Letter 20

The Marchioness de Merteuil to Viscount Valmont

So, knave, you begin to wheedle, lest I should laugh at you! Well, I forgive you. You say so many ridiculous things, that I must pardon you, the trammels you are kept in by your Presidente; however, my Chevalier would be apt not to be so indulgent, and not to approve the renewal of our contract; neither would he find anything very entertaining in your foolish whim. I laughed, however, exceedingly at it, and was truly sorry I was obliged to laugh alone. Had you been here, I don’t know how far my good humour might have led me; but reflection came to my aid, and I armed myself with severity. It is not that I have determined to break off forever; but I am resolved to delay for some time, and I have my reasons. Perhaps some vanity might arise in the case, and that once roused, one does not know whither it may lead. I should be inclined to enslave you again, and oblige you to give up your Presidente; but if a person of my unworthiness should give you a disgust for virtue itself, in a human shape, what a scandal! To avoid this danger, these are my stipulations.

As soon as you have obtained your lovely devotee, and that you can produce your proofs, come, I am yours. But I suppose it unnecessary to inform you that, in important matters, none but written proofs are admitted. By this arrangement I shall, on the one hand, become a reward instead of a consolation, and this idea pleases me most: on the other hand, your success will be more brilliant, by becoming in the same moment the cause of an infidelity. Come then, come speedily, and bring the pledge of your triumph; like our valiant knights of old, who deposited, at their ladies’ feet, the trophies of their victories. I am really curious to know what a prude can say after such an adventure; what covering she can give her words after having uncovered her person. You are to judge whether I rate myself too high; but I must assure you beforehand, I will abate nothing. Till then, my dear Viscount, you must not be angry that I should be constant to my Chevalier; and that I should amuse myself in making him happy, although it may give you a little uneasiness.
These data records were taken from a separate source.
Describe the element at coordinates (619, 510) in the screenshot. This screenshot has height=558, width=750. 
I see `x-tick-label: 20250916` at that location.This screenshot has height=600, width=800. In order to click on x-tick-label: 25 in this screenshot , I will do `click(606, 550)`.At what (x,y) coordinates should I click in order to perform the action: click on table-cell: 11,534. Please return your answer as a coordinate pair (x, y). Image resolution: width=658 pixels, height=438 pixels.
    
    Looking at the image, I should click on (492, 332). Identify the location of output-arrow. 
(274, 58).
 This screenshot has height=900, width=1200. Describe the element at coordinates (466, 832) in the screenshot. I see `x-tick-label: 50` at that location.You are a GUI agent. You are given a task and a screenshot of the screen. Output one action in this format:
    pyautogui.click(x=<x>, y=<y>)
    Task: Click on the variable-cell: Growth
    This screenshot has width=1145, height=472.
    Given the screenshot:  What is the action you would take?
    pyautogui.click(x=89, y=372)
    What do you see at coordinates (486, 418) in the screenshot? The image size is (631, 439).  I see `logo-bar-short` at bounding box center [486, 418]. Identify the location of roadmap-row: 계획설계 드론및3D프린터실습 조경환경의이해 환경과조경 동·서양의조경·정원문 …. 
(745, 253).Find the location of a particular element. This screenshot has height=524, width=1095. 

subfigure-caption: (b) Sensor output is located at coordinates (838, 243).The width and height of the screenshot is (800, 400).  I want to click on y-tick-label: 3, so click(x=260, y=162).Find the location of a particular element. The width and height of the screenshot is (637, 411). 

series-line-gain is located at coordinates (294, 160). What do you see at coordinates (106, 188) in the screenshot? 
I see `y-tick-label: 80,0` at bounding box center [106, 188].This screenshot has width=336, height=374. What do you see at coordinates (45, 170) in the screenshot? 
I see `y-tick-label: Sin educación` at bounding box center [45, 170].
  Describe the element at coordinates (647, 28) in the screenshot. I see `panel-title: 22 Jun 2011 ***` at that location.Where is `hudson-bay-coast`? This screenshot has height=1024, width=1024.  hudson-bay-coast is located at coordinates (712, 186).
If I was not so strict a moralist, I believe at this instant he would have a most dangerous rival in the little Volanges. I am bewitched with this little girl: it is a real passion. I am much mistaken, or she will be one day or other one of our most fashionable women. I can see her little heart expanding; and it is a most ravishing sight!⁠—She already loves her Danceny to distraction, yet knows nothing of it; and he, though deeply smitten, has that youthful timidity, that frightens him from declaring his passion. They are both in a state of mutual adoration before me: the girl has a great mind to disburden her heart, especially for some days past; and I should have done her immense service in assisting her a little; but she is yet a child, and I must not commit myself. Danceny has spoke plainer; but I will have nothing to do with him. As to the girl, I am often tempted to make her my pupil; it is a piece of service I’m inclined to do Gercourt. He gives me time enough, as he must remain in Corsica until October. I have in contemplation to employ that time effectually, and to give him a well trained wife, instead of an innocent convent pensioner. The insolent security of this man is surprising, who dares sleep quietly whilst a woman he has used ill is unrevenged! If the little thing was now here, I do not know what I might say to her.

Adieu, Viscount⁠—good night, and good success; but, for God’s sake, dispatch. Remember, if you let this woman slip, the others will blush at having been unconnected with you.